The confirmatory factor analysis (CFA) was performed in two stages. First, the factorial validity of the UWES-S was assessed. The measurement invariance of the UWES-S was subsequently examined to confirm that the scale scores were generalizable across demographic groups. Data were randomly divided into two datasets (n = 507 and n = 503) for cross-validation. CFA with maximum likelihood estimation was then performed to confirm the factor structure of the UWES-S. Additionally, to test the measurement model fit, this study performed the χ², root mean square error of approximation (RMSEA; Browne & Cudeck, 1993; Steiger, 1989), standardized root mean square residual (SRMR; Bentler, 1995), comparative fit index (CFI; Bentler, 1999), gamma hat (\(\widehat{\gamma }\); Steiger 1989), McDonald’s noncentrality index (MNCI; McDonald 1989), Akaike’s information criterion (AIC; Akaike, 1973), and Bayesian information criterion (BIC; Schwarz, 1978). As this study utilizes a large sample, it is worth noting that since the χ² test of models is highly sensitive to sample size (Bergh, 2015; Cheung & Rensvold, 2002), this study bases the decision of model fit on other indices. For CFI, \(\widehat{\gamma }\), and MNCI, 0.90 can be considered an acceptable threshold (Bentler, 1990; Hu & Bentler 1999). As for the range of the SRMR index, values between 0 and 0.08 are deemed acceptable (Hu & Bentler, 1999). It is also thought that an RMSEA between 0.08 and 0.10 provides a mediocre fit and that values below 0.08 indicate a good fit (MacCallum et al., 1996). The AIC and BIC are utilized to compare several plausible models. A lower value of AIC and BIC indicates superior goodness-of-fit relative to other models (Yang, 2006).
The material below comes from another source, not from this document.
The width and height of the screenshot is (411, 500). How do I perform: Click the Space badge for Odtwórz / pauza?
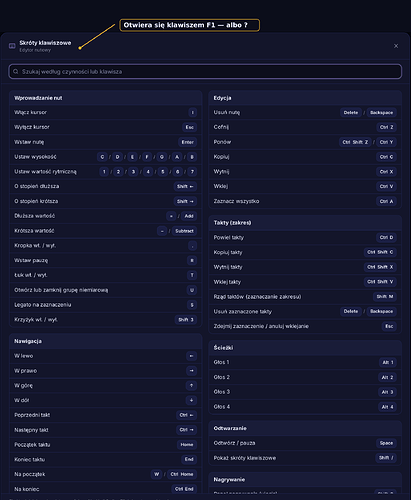tap(386, 443)
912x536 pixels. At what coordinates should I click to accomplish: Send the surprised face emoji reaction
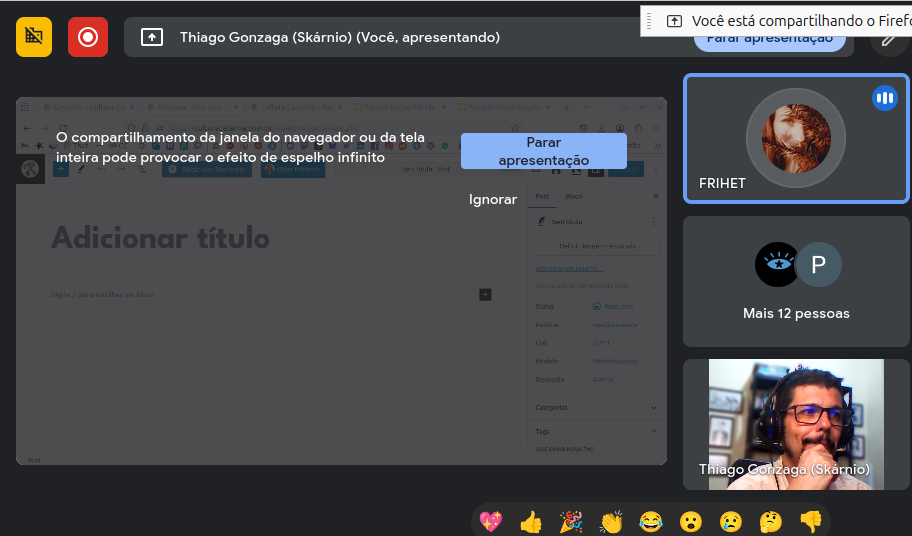click(x=691, y=521)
Multigroup CFA was performed on the invariance sample to determine whether scale items operate similarly across demographic groups for the second stage of analysis. The multigroup CFA was used to provide additional confirmation of the model with the best generalization potential (Hair et al., 2010). The configural invariance (structural equivalence), metric invariance (invariant factor loadings), and scalar invariance (invariant intercepts) of the UWES-S were examined in order to see whether meaningful comparisons can be made across demographic groups. Due to the oversensitivity of the χ² difference test to sample size, the evidence of multigroup invariance was derived from a set of goodness-of-fit indices, including both overall (χ2, RMSEA, SRMR, CFI, \(\widehat{\gamma }\), and MNCI) and incremental goodness-of-fit indices (Δχ2, ΔRMSEA, ΔSRMR, ΔCFI, Δ\(\widehat{\gamma }\), and ΔMNCI), as suggested by Chen (2007) and Cheung and Rensvold (2002).

Finally, this study utilizes the item response theory (IRT), specifically the graded response model (GRM, Samejima, 1997), to analyze the information given by each item of the UWES-S. With the Fisher information, or the slope/discrimination (α) and threshold/difficulty (β) parameters, this study can estimate whether the UWES-S provides more or less psychometric information about latent construct, i.e., academic engagement. Items with a discrimination score greater than 1.7 are regarded as highly informative, while thoseabove 0.6 are considered satisfactory (Baker, 2001).

Results

Descriptive analysis of the UWES-S

Table 1 presents the descriptive statistics of the UWES-S. The skewness coefficients ranged from − 0.056 to -0.31, while kurtosis coefficients ranged from 0.078 to 0.634, which indicates that the sample means were normally distributed (Tabachnick & Fidell, 2013).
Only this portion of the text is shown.